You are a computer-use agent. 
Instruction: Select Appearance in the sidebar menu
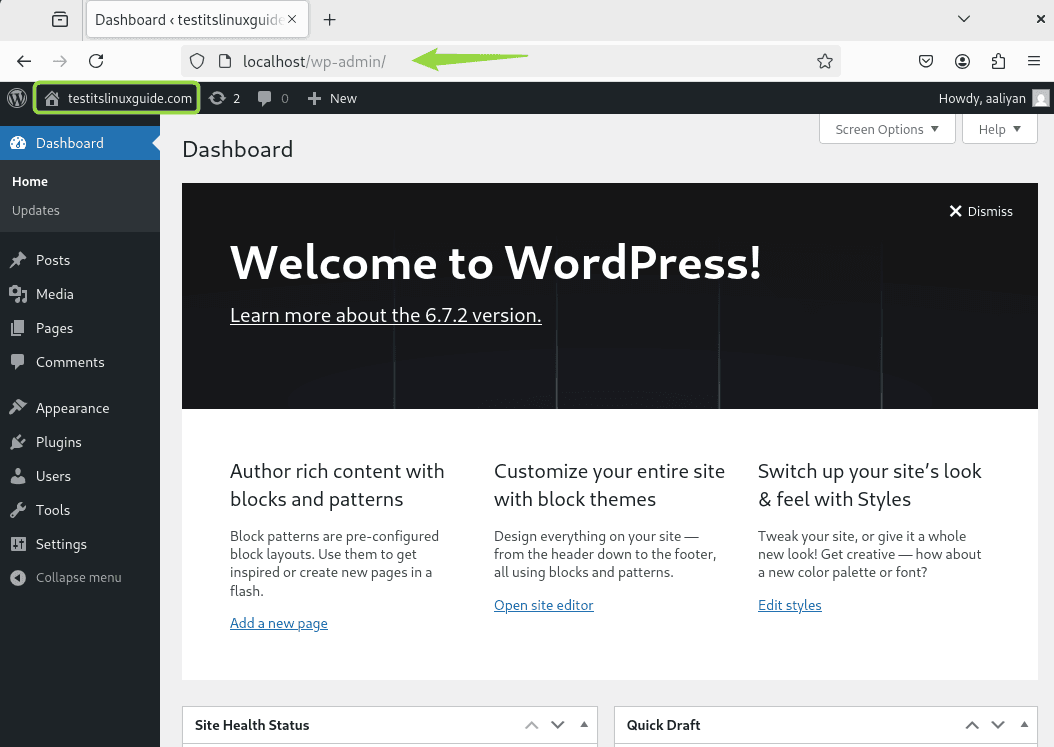point(72,408)
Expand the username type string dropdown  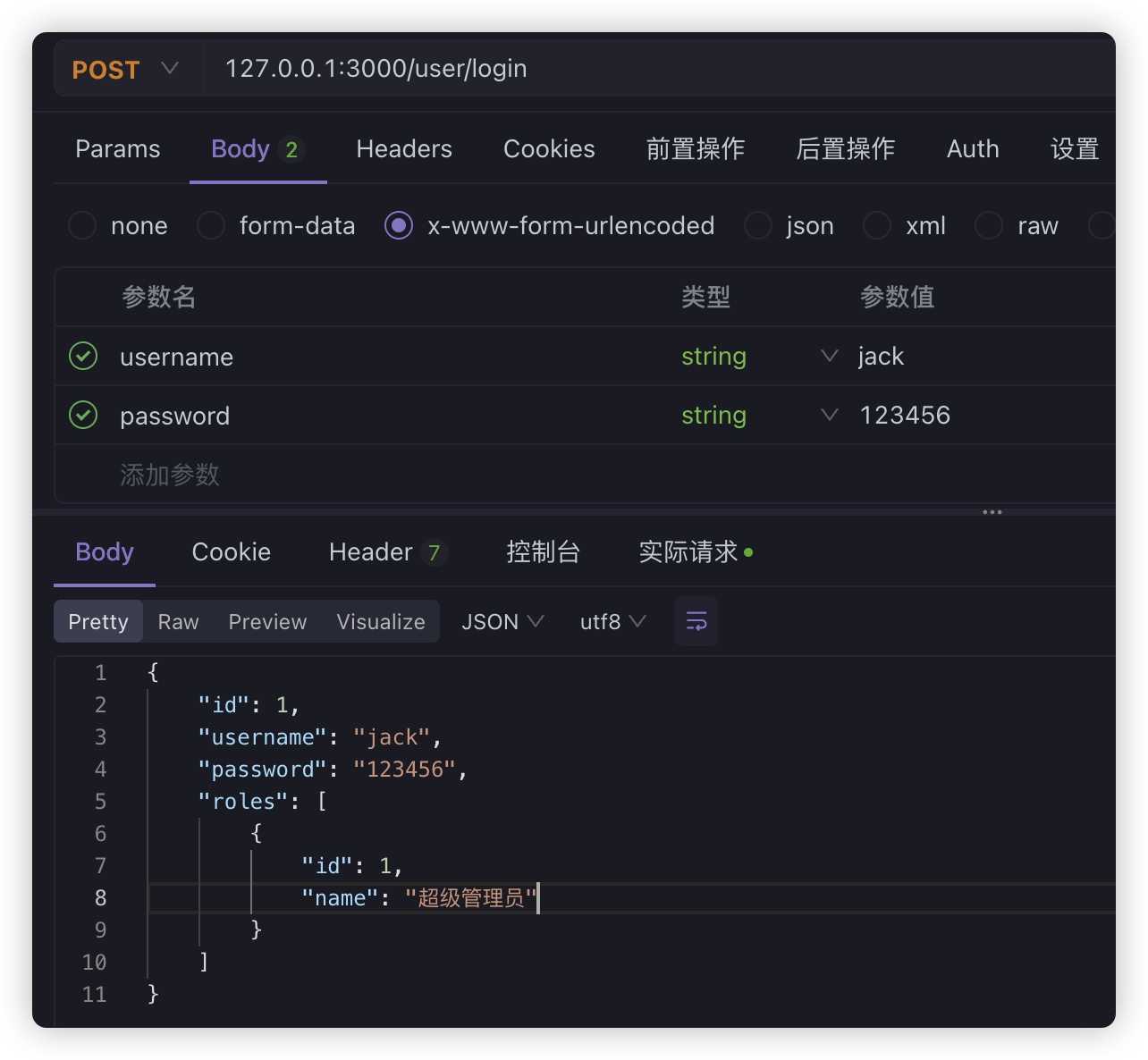click(829, 357)
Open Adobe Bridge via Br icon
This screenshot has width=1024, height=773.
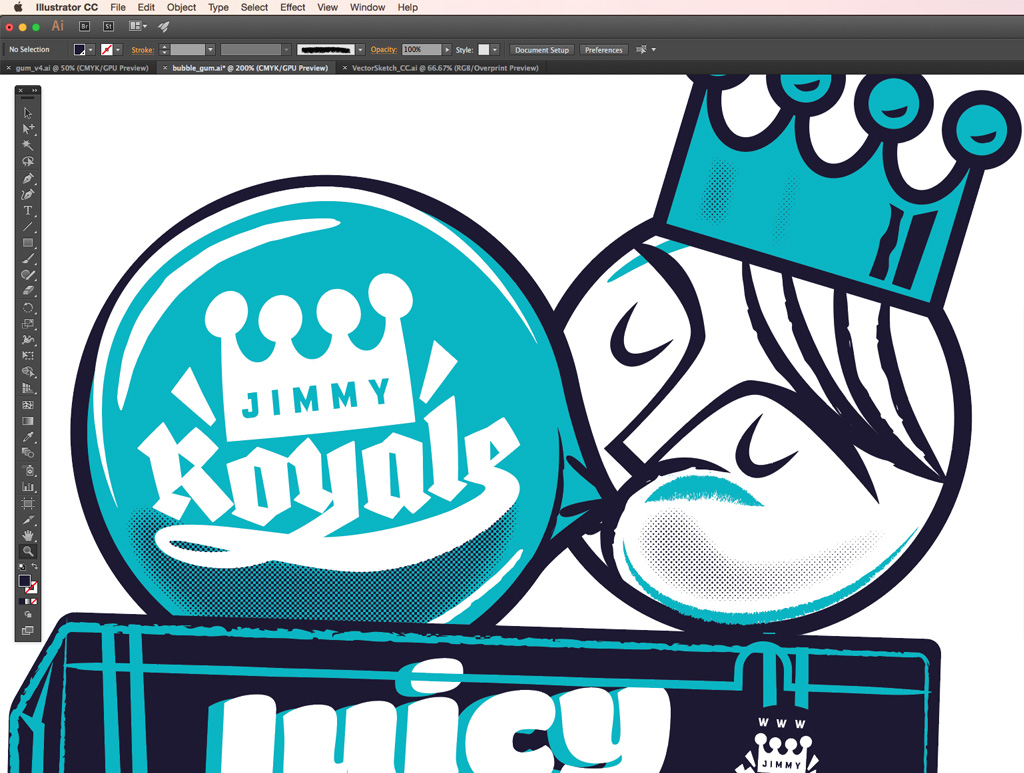tap(84, 26)
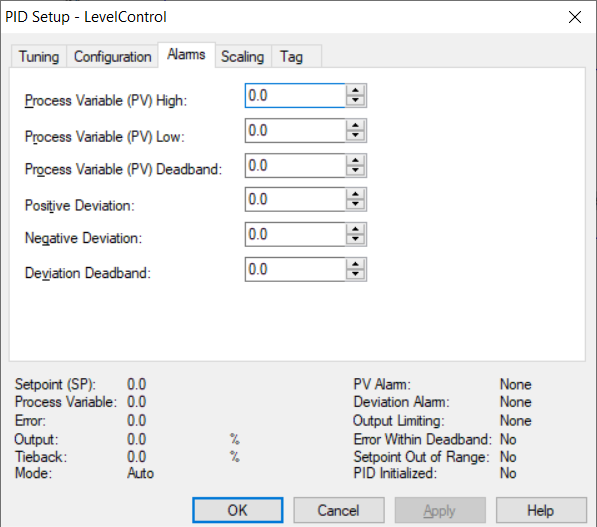597x527 pixels.
Task: Click down arrow for PV Deadband
Action: pos(356,171)
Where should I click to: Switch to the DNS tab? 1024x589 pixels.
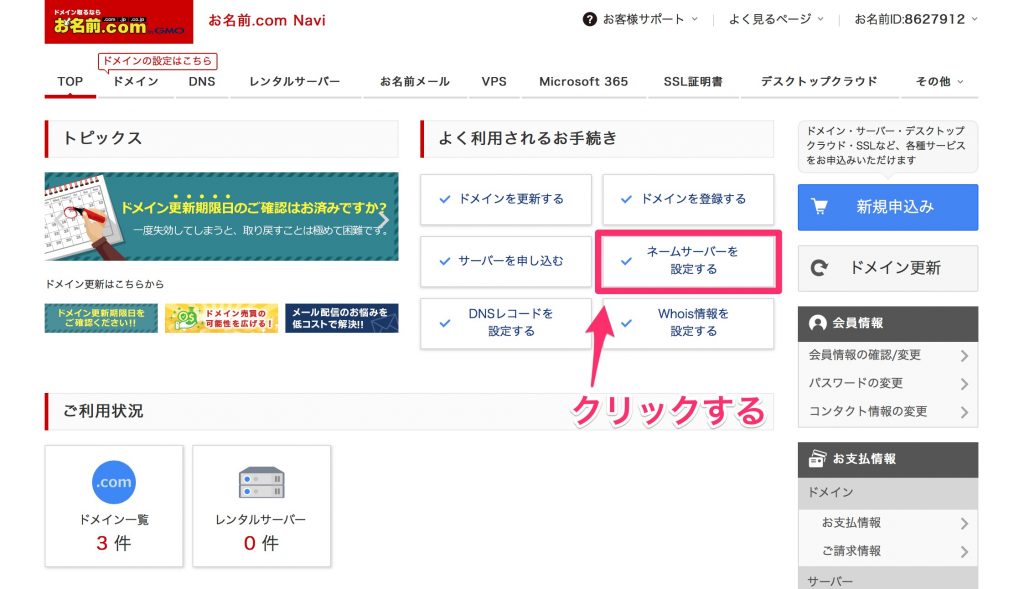point(201,82)
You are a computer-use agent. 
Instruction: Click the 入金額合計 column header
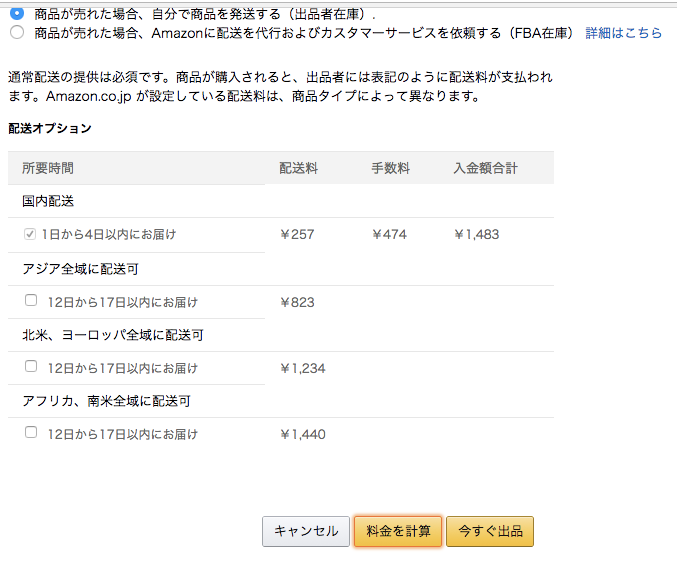pyautogui.click(x=485, y=168)
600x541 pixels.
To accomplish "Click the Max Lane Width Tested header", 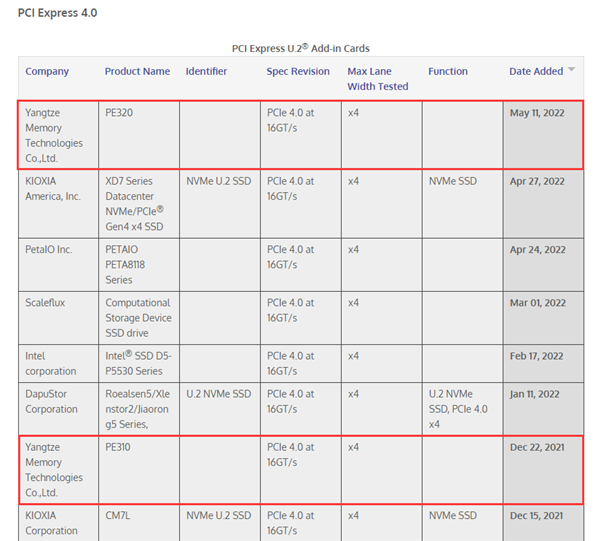I will tap(378, 78).
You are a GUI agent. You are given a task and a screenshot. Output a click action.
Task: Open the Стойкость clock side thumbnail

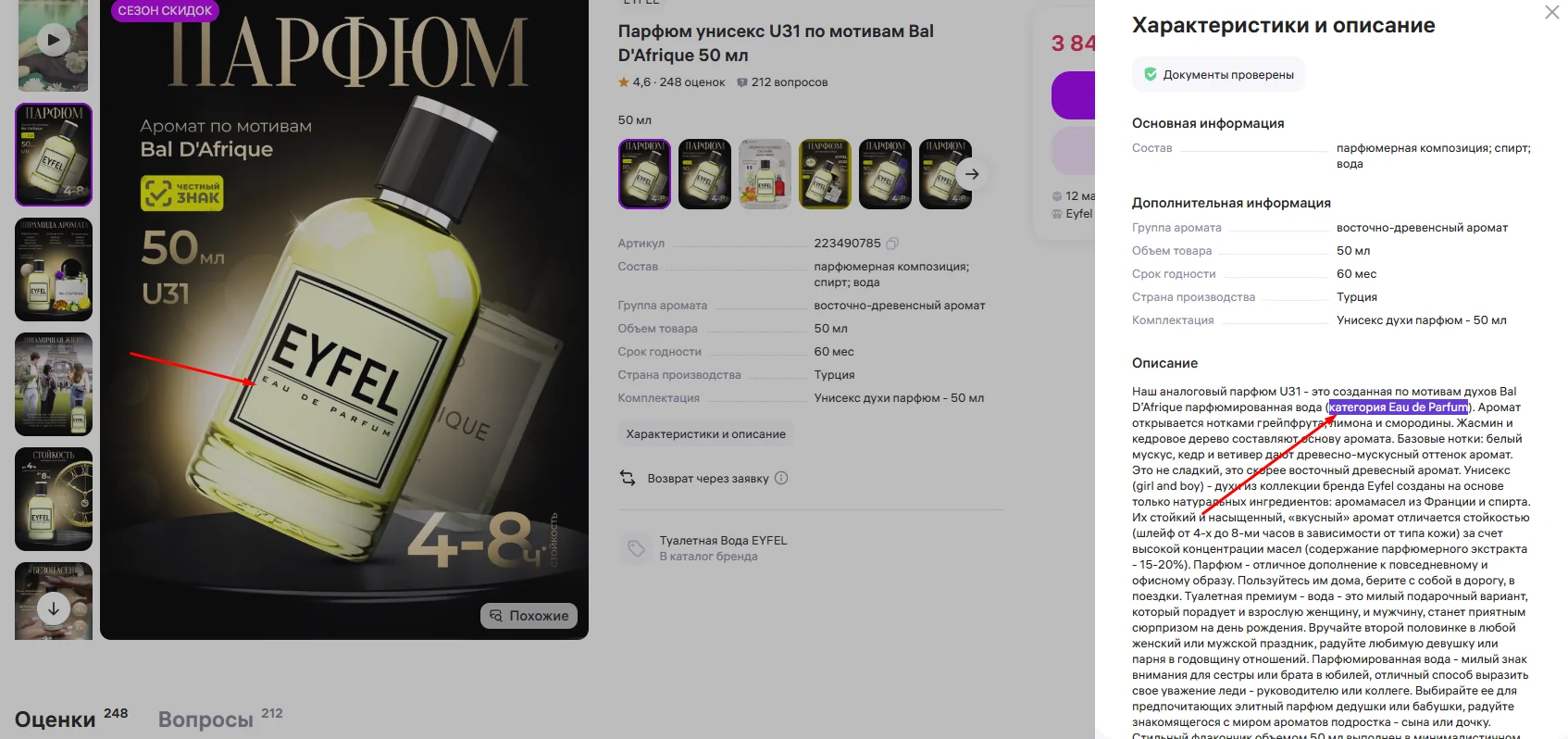(54, 499)
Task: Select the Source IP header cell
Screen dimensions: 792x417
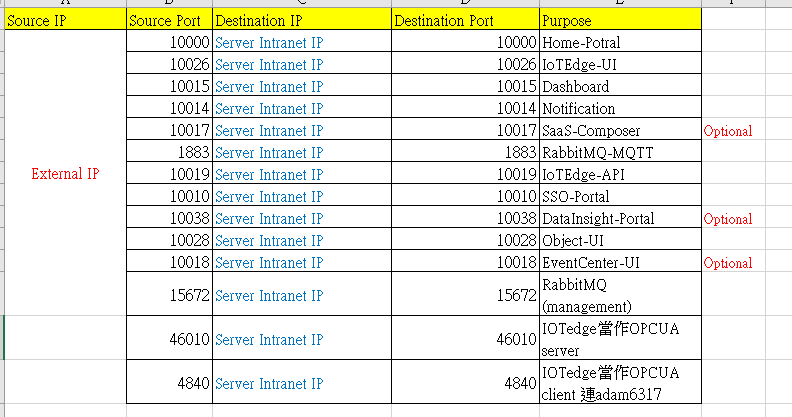Action: coord(65,20)
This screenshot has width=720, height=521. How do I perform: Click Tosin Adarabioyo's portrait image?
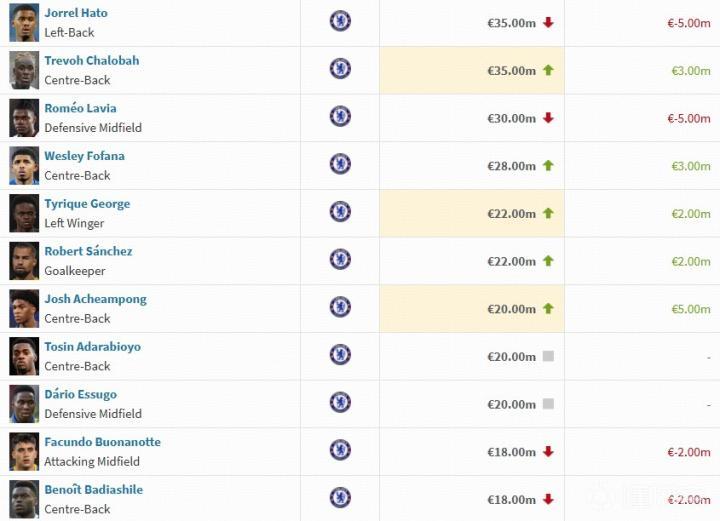tap(24, 356)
------------------------------------------------------------
Activity
From the line containing "This screenshot has width=720, height=521." to the last line of the records above, return each line exactly, both ends included, and nothing more. Leave out the pictures.

Expected answer
This screenshot has width=720, height=521. How do I perform: Click Tosin Adarabioyo's portrait image?
tap(24, 356)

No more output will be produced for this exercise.